核酸提取都有哪些步骤

核酸提取是从细胞或组织样本中分离纯化核酸（DNA 或 RNA）的过程，通常包括以下几个主要步骤：

样本准备

• 选择合适的样本：根据检测目的选取合适的生物样本，如血液、组织、细胞、唾液等。
• 保存与运输：采集后的样本若不能立即进行核酸提取，需根据样本类型选择合适的保存方法，如使用抗凝剂保存血液样本，将组织样本保存在液氮或特定的保存液中，以防止核酸降解。
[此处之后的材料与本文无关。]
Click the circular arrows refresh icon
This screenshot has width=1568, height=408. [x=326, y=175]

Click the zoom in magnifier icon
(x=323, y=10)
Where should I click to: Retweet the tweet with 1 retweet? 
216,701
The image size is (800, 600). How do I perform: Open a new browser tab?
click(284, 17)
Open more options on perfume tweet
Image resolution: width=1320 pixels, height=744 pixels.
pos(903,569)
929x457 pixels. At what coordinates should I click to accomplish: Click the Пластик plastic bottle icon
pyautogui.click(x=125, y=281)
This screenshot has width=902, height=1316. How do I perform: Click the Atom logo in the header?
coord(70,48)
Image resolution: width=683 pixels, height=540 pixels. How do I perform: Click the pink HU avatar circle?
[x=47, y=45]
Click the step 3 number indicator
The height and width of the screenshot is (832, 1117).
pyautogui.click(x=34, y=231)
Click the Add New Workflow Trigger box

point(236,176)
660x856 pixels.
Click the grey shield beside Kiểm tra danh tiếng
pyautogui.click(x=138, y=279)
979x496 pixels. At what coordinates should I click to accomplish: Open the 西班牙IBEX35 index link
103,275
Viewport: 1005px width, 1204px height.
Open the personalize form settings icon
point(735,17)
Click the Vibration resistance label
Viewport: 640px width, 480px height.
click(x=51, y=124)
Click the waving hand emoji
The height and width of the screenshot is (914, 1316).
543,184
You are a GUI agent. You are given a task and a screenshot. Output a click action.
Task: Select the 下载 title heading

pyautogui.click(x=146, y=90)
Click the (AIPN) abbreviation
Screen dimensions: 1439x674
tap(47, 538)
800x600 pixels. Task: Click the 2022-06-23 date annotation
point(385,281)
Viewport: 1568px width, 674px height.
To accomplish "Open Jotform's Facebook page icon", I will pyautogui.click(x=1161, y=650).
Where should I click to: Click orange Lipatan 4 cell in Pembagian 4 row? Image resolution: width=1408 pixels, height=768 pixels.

运输过程中也需维持样本的稳定性，确保核酸的完整性。

细胞裂解

• 机械法：通过研磨、匀浆等方式直接破坏细胞结构，使核酸释放出来。例如，对于植物组织或坚韧的动物组织，可使用研钵和杵在液氮中研磨，或使用匀浆器进行匀浆处理。
• 化学法：利用去污剂、蛋白酶等化学试剂破坏细胞膜和核膜，使核酸释放到溶液中。常用的去污剂有十二烷基硫酸钠（SDS）、十六烷基三甲基溴化铵（CTAB）等，它们可以溶解细胞膜中的脂质，破坏细胞结构。蛋白酶 K 则可降解蛋白质，使核酸与蛋白质分离。
• 酶法：使用特定的酶来裂解细胞。例如，溶菌酶可用于裂解细菌细胞壁，释放细菌内的核酸。

核酸分离与纯化

• 去除蛋白质：加入酚 – 氯仿等有机溶剂，使蛋白质变性并与核酸分离。离心后，溶液会分层，上层为含有核酸的水相，下层为有机相，中间是变性的蛋白质层。吸取上层水相，即可获得初步去除蛋白质的核酸溶液。也可使用专门的蛋白沉淀试剂，使蛋白质沉淀后离心去除。
• 沉淀核酸：在含有核酸的水相中加入乙醇、异丙醇等沉淀剂，使核酸沉淀析出。核酸在这些有机溶剂中的溶解度较低，会形成白色絮状沉淀。离心后，核酸沉淀会聚集在离心管底部，倒掉上清液，即可得到核酸沉淀。
• 去除杂质：使用核酸纯化柱、磁珠等工具进一步纯化核酸。核酸纯化柱利用硅胶膜或离子交换树脂等材料，特异性地吸附核酸，而让其他杂质通过柱子，然后通过洗脱液将核酸从柱子上洗脱下来，得到高纯度的核酸。磁珠表面修饰有能特异性结合核酸的基团，在磁场作用下，磁珠与核酸结合后可与其他杂质分离，再通过洗脱得到纯化的核酸。

核酸定量与定性分析

• 定量分析：常用的方法有紫外分光光度法，通过测定核酸在 260nm 波长处的吸光度来计算核酸的浓度。荧光定量法利用荧光染料与核酸结合后产生的荧光信号强度来定量核酸，具有更高的灵敏度和准确性。
• 定性分析：可通过琼脂糖凝胶电泳将核酸根据分子量大小进行分离，在紫外灯下观察核酸条带的位置和亮度，判断核酸的完整性和纯度。若核酸条带清晰、无拖尾，说明核酸质量较好；若出现多条杂带或拖尾现象，则可能存在核酸降解或杂质污染。

不同类型的样本和核酸提取方法可能会在具体步骤上有所差异，但总体思路是相似的。在实际操作中，需根据具体情况选择合适的方法和试剂，以获得高质量的核酸样本。